Mr. Marshall explained the object of his visit and the general lines of the information he was seeking, incidentally remarking that he had never seen a game of Base Ball.

In answer to my surprised inquiry, "Where have you lived all these years?" he replied that he had been a war correspondent and had spent most of his time in Europe, and more recently in Cuba.

Here was I, facing a man who had never seen a game of Base Ball; yet this man wanted to write an article on the "Psychology of Base Ball," which, so far as I knew, although I had been connected with the sport almost from its inception, was a phase of the subject that had never before been brought out.

While he was arranging his shorthand notes, seated in an easy chair, with a pad carelessly resting on his knee, I confess that I had some misgivings as to his forth-coming article, and as a precautionary measure requested him to show me proof of the same before it appeared in print. To this he assented.

Shortly after this first and only interview with Mr. Marshall I was suddenly called to my home at Point Loma, California, and never saw the article until some days after it had appeared in the New York Times of November 13, 1910. Had I seen the proof I would certainly have blue-penciled some of the personal references. I do not claim to have the face of a "Greek Hero"; I do not assume to resemble a Bishop of any church, and I could not be the father of a game whose birth antedated mine by ten years.

Following is the article in full:

THE PSYCHOLOGY OF BASE BALL DISCUSSED BY A. G. SPALDING.

The Game Elevates and Fits the American Character—It Brings Into Play the Emotional and Moral as Well as the Physical Side of Man's Nature.

By Edward Marshall.

His face is that of a Greek hero, his manner that of a Church of England Bishop, when I talked with him he was a candidate for United States Senator from California, and he is the father of the greatest sport the world has ever known.

You don't know him? You are unfortunate. There are in the United States at least a million men who do and who will yell at sight of him. I am writing now of A. G. Spalding, and he talked to me, the other evening, of the game's psychology.

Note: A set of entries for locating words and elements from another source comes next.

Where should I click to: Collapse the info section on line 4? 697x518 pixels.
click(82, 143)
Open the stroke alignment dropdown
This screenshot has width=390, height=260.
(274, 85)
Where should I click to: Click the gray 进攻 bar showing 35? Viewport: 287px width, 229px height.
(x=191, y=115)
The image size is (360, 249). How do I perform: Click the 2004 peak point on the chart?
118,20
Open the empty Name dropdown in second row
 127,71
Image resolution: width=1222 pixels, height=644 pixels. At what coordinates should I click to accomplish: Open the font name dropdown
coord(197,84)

"The psychology of Base Ball?" he said, thoughtfully. "I confess that the 'psychology of Base Ball' is a new one on me.

The Mind and the Game.

"I take it that you are trying to find out what effect the game has on the mind, and what effect the mind has on the game. The general impression among those who do not know, and, although there are several million people in this country who do know, still there remain a few who don't, is that Base Ball is simply a form of physical exercise which is interesting to watch and to take part in. Those who have played the game know well that it is more—much more. They know that it is quite as much a mental as it is a physical exercise.

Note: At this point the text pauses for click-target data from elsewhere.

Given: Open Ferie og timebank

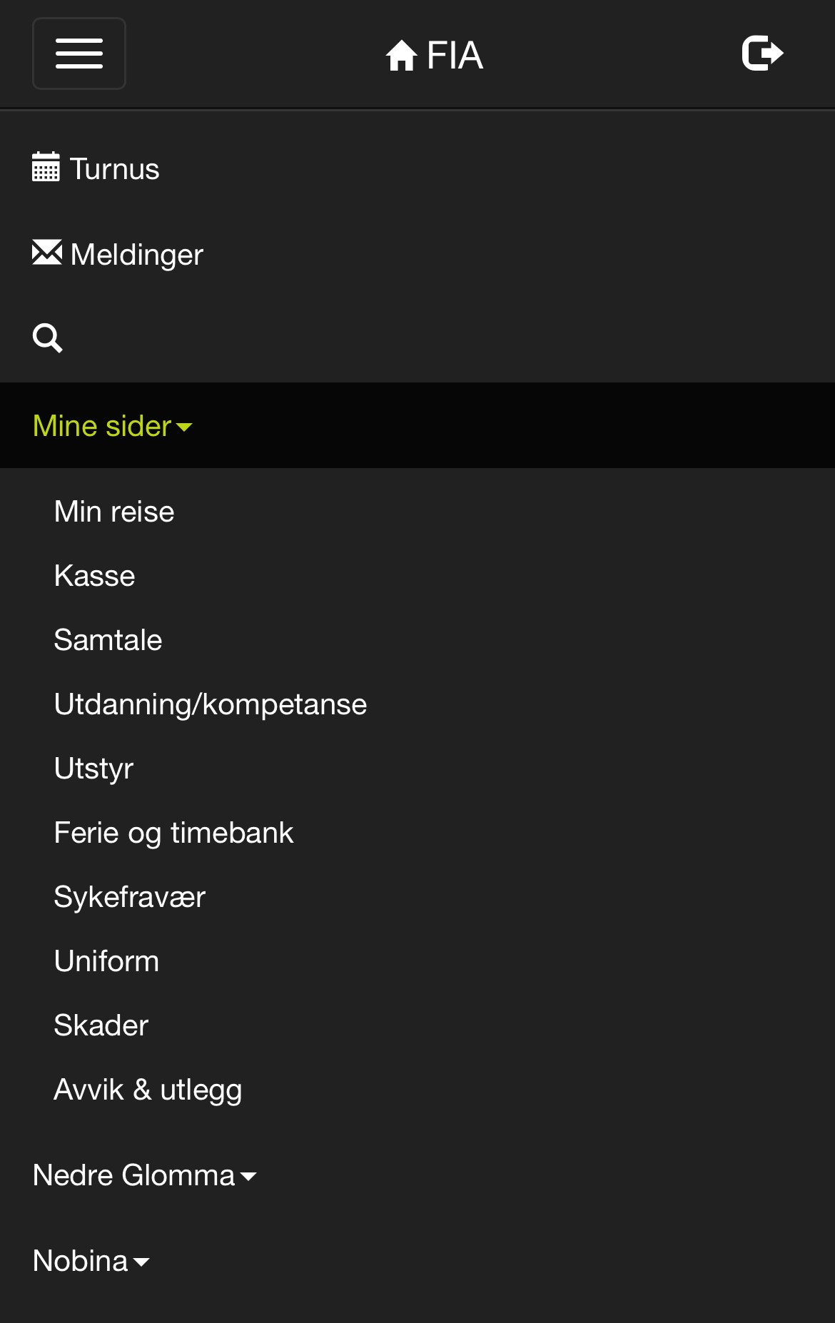Looking at the screenshot, I should [x=174, y=833].
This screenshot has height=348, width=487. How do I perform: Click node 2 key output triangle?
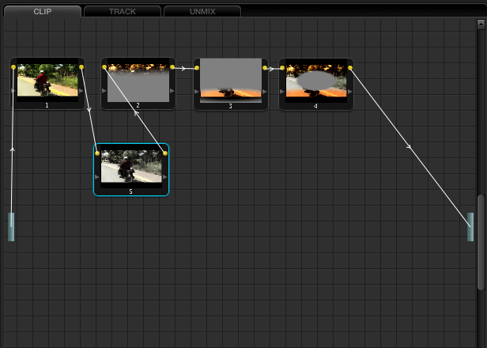pos(172,92)
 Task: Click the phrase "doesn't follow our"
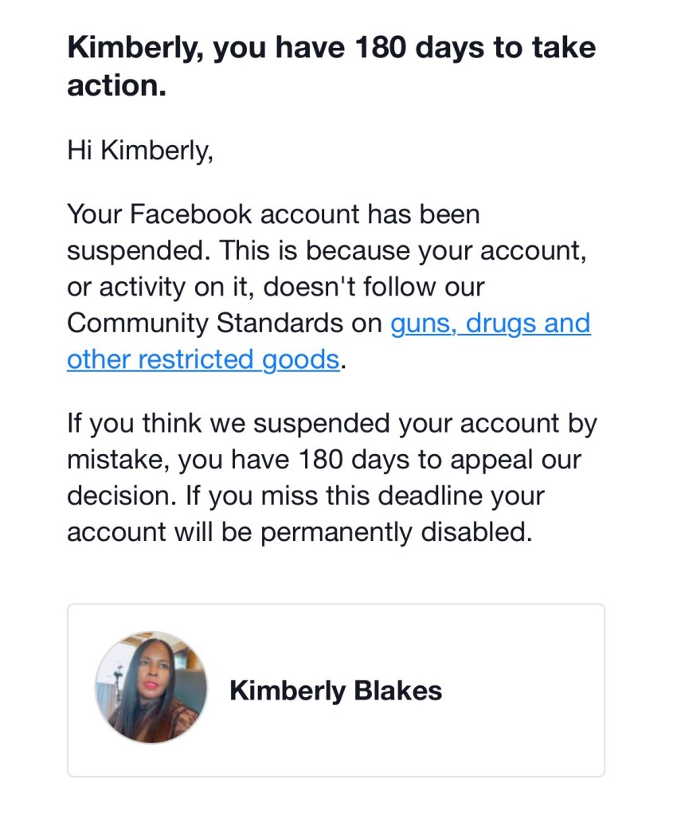pyautogui.click(x=374, y=287)
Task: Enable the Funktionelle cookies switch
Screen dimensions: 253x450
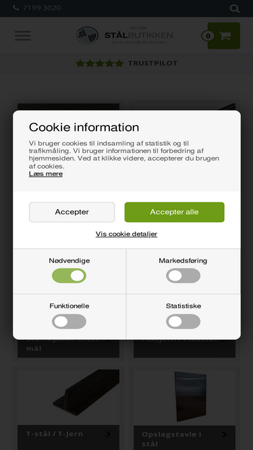Action: click(x=69, y=321)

"As a matter of plain fact, it is much more a mental exercise than a mere physical sport. There is really no other form of outdoor sport which constantly demands such accurate co-ordination between the mind and body as this national game of ours. And that is rather fine, when you come to think about it.

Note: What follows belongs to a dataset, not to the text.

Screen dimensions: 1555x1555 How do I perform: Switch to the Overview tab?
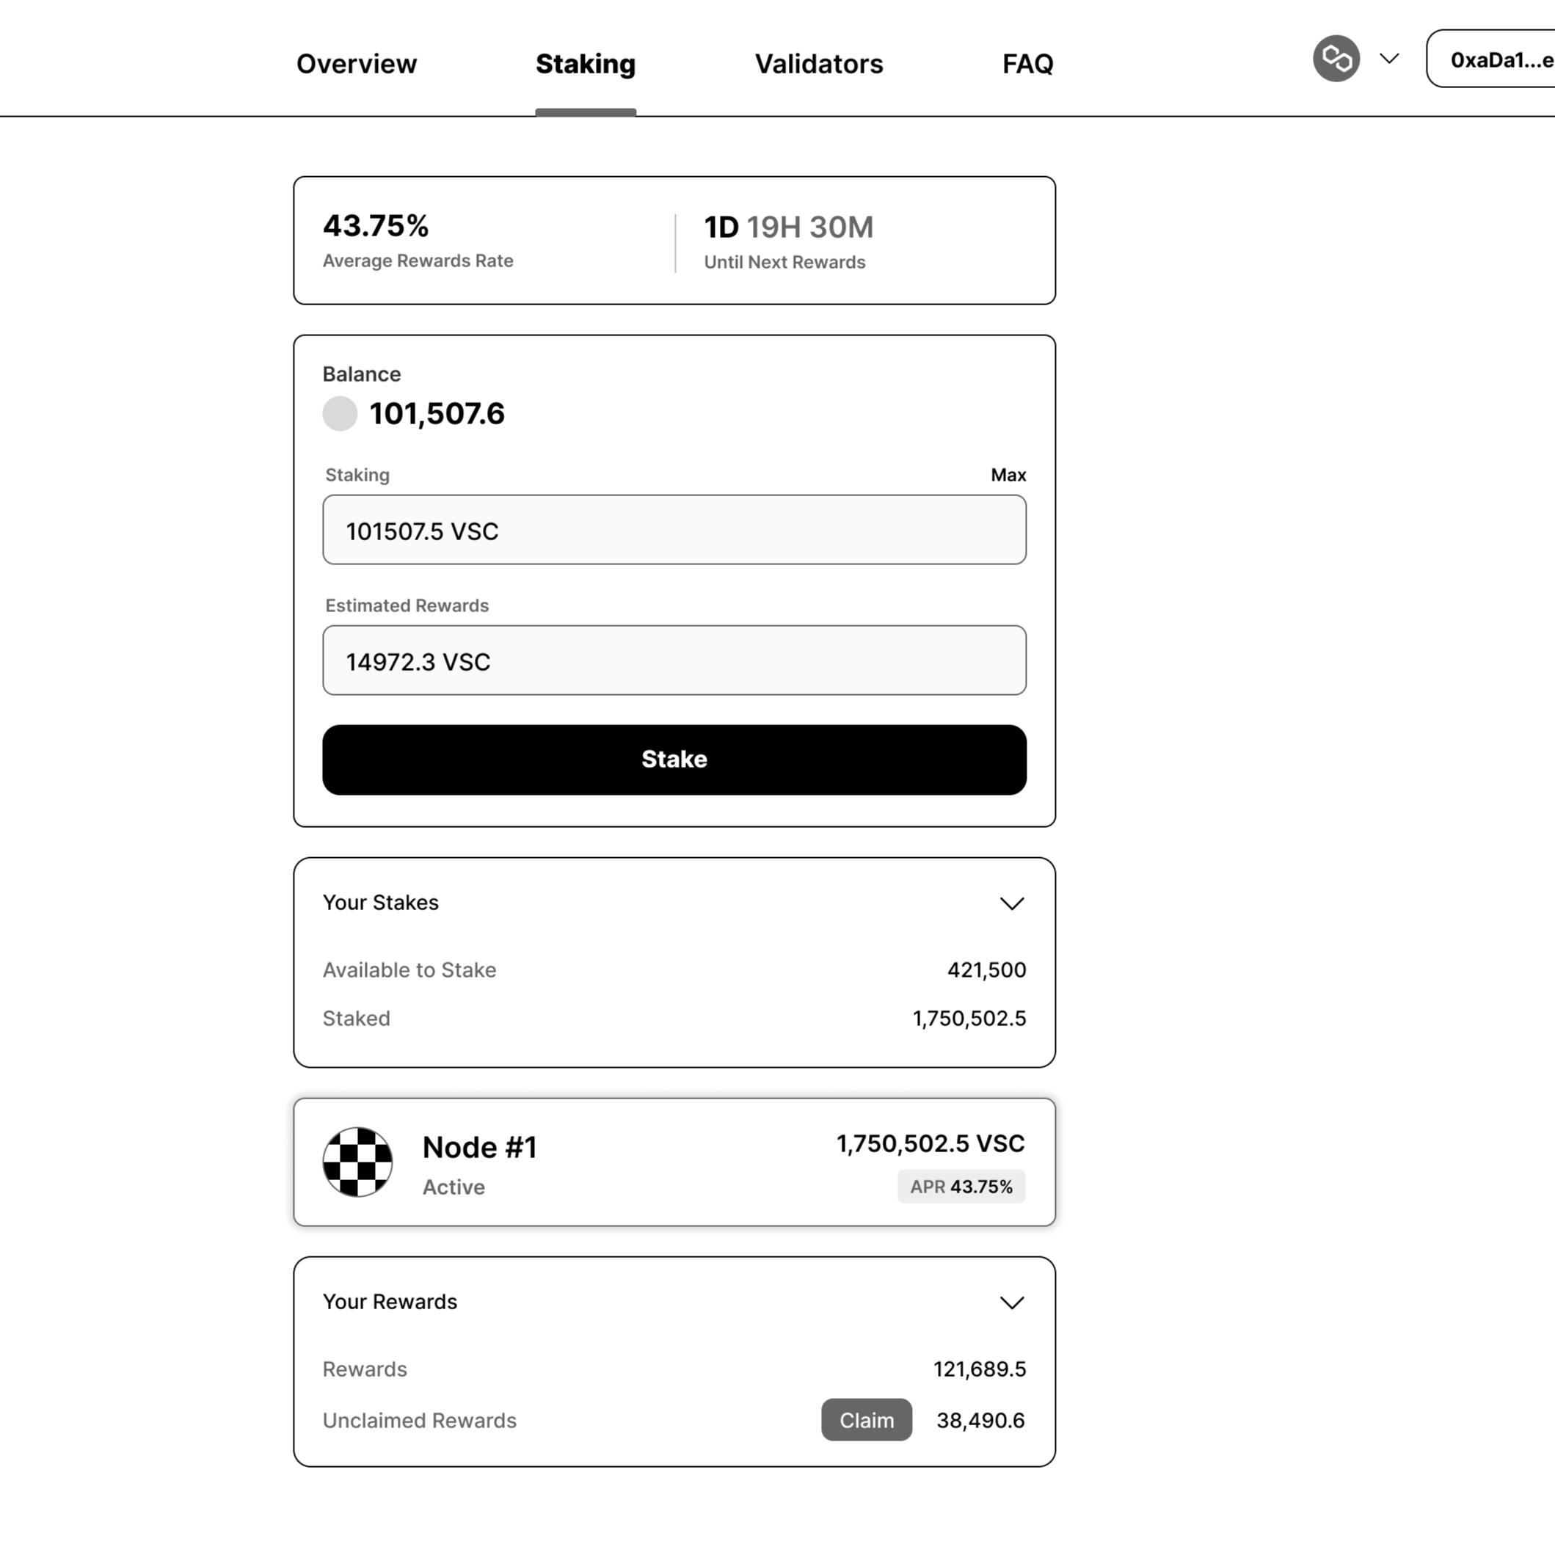pos(357,64)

"Base Ball elevates, and it fits the American character. The emotional and moral as well as the physical side of a man's nature are brought into play by Base Ball. I know of no other medium which, as completely as Base Ball, joins the physical, mental, emotional, and moral sides of a man's composite being into a complete and homogeneous whole. And there is nothing better calculated than Base Ball to give a growing boy self-poise and self-reliance, confidence, inoffensive and entirely proper aggressiveness, general manliness. Base Ball is a man maker.

"Of course the professional Base Ball player is the one known to the non-playing public; he attracts attention through his superior talent, just as a great actor or a great singer does; but a great actor or great singer may start late, while a Base Ball player cannot. I do not believe there is a single player in the major leagues who had not demonstrated a peculiar fitness for the game, and made a reputation as a skillful player among boy associates, before he was fourteen.

"Yes; certainly the game has its psychology—a part of the fine, healthy, undegenerate psychology of the whole Nation. The professional Base Ball player is no thug trained to brutality like the prize-fighter, no half-developed little creature like the jockey, no cruel coward like the bull fighter. He is the natural development of the American boy's inborn love of manly, skillful, outdoor sport—sport busying brain and body and not harming any one or anything. The average boy who loves Base Ball is not the sort of boy who loves to go off with a gun intent on killing some poor bird. Base Ball has done a lot to keep the Yankee lad from being brutal.

"And he revels in Base Ball, does this American boy—good luck to him! No one ever has to urge the normal Yankee lad to participate in this clean game. He takes to it as a duck to water. He knows its rudiments before he learns to read and write. His father played Base Ball before him, and, of this generation, most of his forefathers. And it is a sport which parents may encourage, for it is neither dangerous nor demoralizing.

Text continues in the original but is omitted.